Builtin data types include:

simple data types
- None
  
  Data type without value.
- Boolean
  
  Data type with two possible values representing true and false.
- Integer
  
  Unconstrained signed integer value.
- Float
  
  Floating point value that can be encoded with 8 bytes according to IEEE 754.
- String
  
  UTF-8 encoded string value.
- Bytes
  
  Array of byte values of arbitrary length.
composite data types
- Array(<t>)
  
  Parametric data type that defines arbitrary length Array where all elements are of type defined by <t>.
- Record { <entry1>: <t1>, <entry2>: <t2>, ... }
  
  Collection of user-defined entries where each entry has entry identifier (<entry1>, <entry2>, …) and entry type (<t1>, <t2>, …). Encoded data must contain all entries specified by type definition.

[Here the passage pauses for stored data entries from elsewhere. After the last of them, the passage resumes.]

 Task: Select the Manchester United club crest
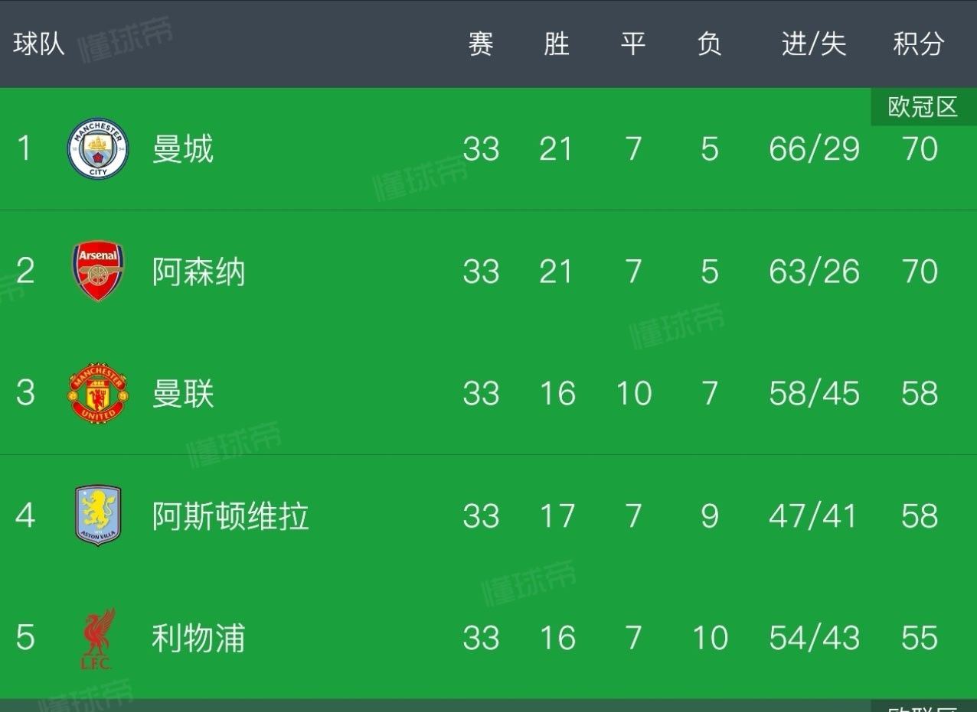(x=98, y=394)
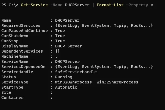Click the Automatic start type value
Viewport: 165px width, 110px height.
tap(66, 87)
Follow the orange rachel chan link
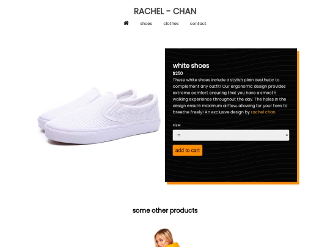The image size is (330, 247). tap(263, 112)
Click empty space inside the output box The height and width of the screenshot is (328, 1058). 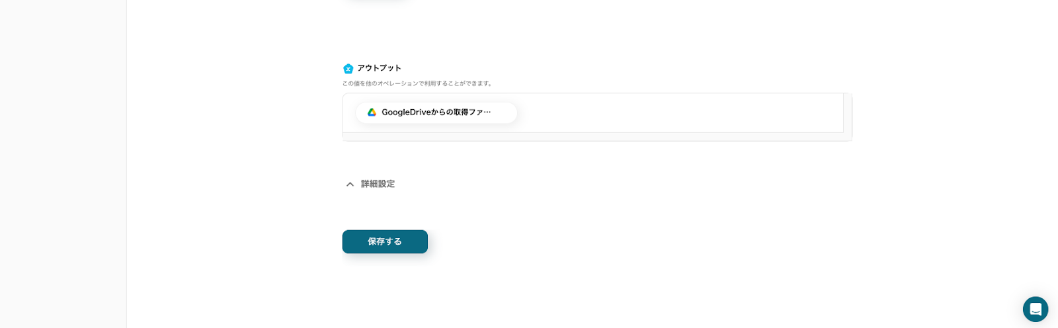(674, 113)
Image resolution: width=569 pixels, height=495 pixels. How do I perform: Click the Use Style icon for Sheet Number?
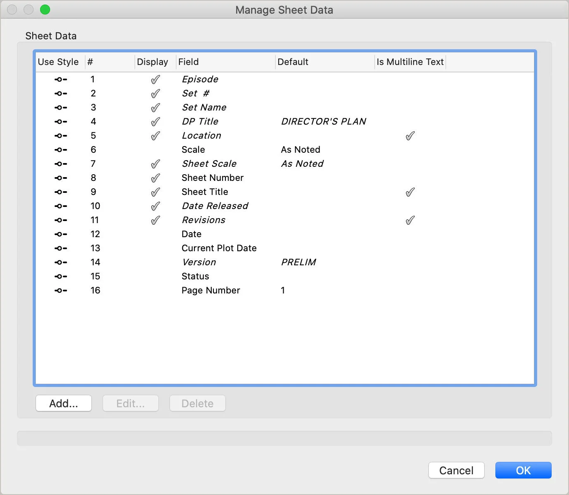click(x=60, y=178)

Number of entries should be greather than zero.
- Choice { <entry1>: <t1>, <entry2>: <t2>, ... }
  
  Type that can represent one of types defined by <t1>, <t2>, … Encoded data must contain only single entry identified by entry identifier (<entry1>, <entry2>, …). Choice definition should contain at least one entry definition.
derived data types

These include predefined types that can be expressed as:
```
Optional(a) = Choice {
    none: None
    value: a
}
```

PEG grammar¶

Module          <- OWS 'module' MWS Identifier TypeDefinitions OWS EOF
TypeDefinitions <- (MWS TypeDefinition (MWS TypeDefinition)*)?
TypeDefinition  <- Identifier OWS ArgNames? OWS '=' OWS Type

Type            <- TSimple
                 / TArray
                 / TRecord
                 / TChoice
                 / TIdentifier
TSimple         <- 'None'
                 / 'Boolean'
                 / 'Integer'
                 / 'Float'
                 / 'String'
                 / 'Bytes'
TArray          <- 'Array' OWS '(' OWS Type OWS ')'
TRecord         <- 'Record' OWS '{' OWS Entries OWS '}'
TChoice         <- 'Choice' OWS '{' OWS Entries OWS '}'
TIdentifier     <- Identifier ('.' Identifier)? (OWS ArgTypes)?

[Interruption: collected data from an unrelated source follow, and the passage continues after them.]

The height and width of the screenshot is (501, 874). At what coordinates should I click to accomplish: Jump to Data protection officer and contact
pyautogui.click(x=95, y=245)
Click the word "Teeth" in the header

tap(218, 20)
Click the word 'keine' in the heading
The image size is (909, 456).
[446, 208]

Entries         <- Entry (MWS Entry)*
Entry           <- Identifier OWS ':' OWS Type

ArgNames        <- '(' OWS Identifiers? OWS ')'
ArgTypes        <- '(' OWS Types? OWS ')'
Identifiers     <- Identifier (MWS Identifier)*
Types           <- Type (MWS Type)*

Identifier      <- [A-Za-z][A-Za-z0-9_]*

# mandatory white-space
MWS             <- (WS / Comment)+
# optional white-space
OWS             <- (WS / Comment)*

Comment         <- '#' (!EOL .)* EOL
WS              <- ',' / ' ' / '\t' / EOL
EOL             <- '\r\n' / '\n' / '\r'
EOF             <- !.

Data encoding¶

None¶

None value is represented with empty byte array.

Boolean¶

Boolean value is encoded as single byte with value 0x01 as true and 0x00 as false.

Integer¶

Signed integer values are encoded as variable length byte array. Most significant bit in all bytes, except last one, is set to 0 (last bytes most significant bit is 1). Concatenation of other bits represent big-endian encoded two’s complement binary representation of integer value.

+-----------------+-------+-----------------+
|        0        |       |        m        |
| 7 6 5 4 3 2 1 0 |       | 7 6 5 4 3 2 1 0 |
+-----------------+  ...  +-----------------+
| 0 xn ... x(n-7) |       | 1   x6 ... x0   |
+-----------------+-------+-----------------+

Float¶

Floating point values are encoded according to IEEE 754 binary64 (double precision) format.

Bytes¶

Bytes array is encoded “as is” and prefixed with bytes count encoded as Integer.

String¶

String value is encoded as UTF-8 encoded Bytes.

Array¶

Array is encoded as sequential concatenation of each element encoding. This concatenated bytes are prefixed with array’s element count encoded as Integer.

Record¶

Record is encoded as sequential concatenation of record’s elements encoding according to elements order defined by schema.

Choice¶

Choice encodes single element prefixed with encoded element’s zero-based index as Integer.